Transcribe the records below exactly as written, from the opening line through the line that contains "Image resolution: width=1080".

EXERCISE INPUTS below:

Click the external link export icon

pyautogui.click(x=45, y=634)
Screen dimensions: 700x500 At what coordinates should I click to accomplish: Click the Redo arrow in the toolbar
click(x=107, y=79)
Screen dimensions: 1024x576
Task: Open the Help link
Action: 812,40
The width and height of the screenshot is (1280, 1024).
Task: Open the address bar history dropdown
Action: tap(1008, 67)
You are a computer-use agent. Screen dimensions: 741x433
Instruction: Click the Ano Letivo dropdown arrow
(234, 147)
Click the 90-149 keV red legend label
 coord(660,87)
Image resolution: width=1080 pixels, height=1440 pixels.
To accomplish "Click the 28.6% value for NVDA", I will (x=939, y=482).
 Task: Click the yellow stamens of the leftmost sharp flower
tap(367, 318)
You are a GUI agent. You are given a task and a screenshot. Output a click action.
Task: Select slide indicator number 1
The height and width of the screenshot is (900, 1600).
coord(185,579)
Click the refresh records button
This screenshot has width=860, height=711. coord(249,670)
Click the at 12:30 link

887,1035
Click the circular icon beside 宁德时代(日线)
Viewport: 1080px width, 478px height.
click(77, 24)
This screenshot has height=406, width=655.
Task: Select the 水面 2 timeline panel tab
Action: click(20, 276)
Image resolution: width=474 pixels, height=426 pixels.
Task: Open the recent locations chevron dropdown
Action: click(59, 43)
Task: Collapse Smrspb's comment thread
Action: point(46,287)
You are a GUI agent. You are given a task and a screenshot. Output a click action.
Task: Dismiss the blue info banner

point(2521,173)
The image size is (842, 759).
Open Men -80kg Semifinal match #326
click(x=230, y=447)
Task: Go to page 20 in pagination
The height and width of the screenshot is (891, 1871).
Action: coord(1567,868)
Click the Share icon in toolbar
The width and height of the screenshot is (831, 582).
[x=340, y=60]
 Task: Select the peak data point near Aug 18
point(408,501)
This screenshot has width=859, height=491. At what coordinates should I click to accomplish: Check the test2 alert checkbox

End of EXERCISE INPUTS.

OUTPUT OF THE TASK =>
Click the external link export icon

pyautogui.click(x=45, y=634)
Screen dimensions: 700x500 At what coordinates should I click to accomplish: Click the Redo arrow in the toolbar
click(x=107, y=79)
Screen dimensions: 1024x576
Task: Open the Help link
Action: 812,40
The width and height of the screenshot is (1280, 1024).
Task: Open the address bar history dropdown
Action: tap(1008, 67)
You are a computer-use agent. Screen dimensions: 741x433
Instruction: Click the Ano Letivo dropdown arrow
(234, 147)
Click the 90-149 keV red legend label
 coord(660,87)
Image resolution: width=1080 pixels, height=1440 pixels.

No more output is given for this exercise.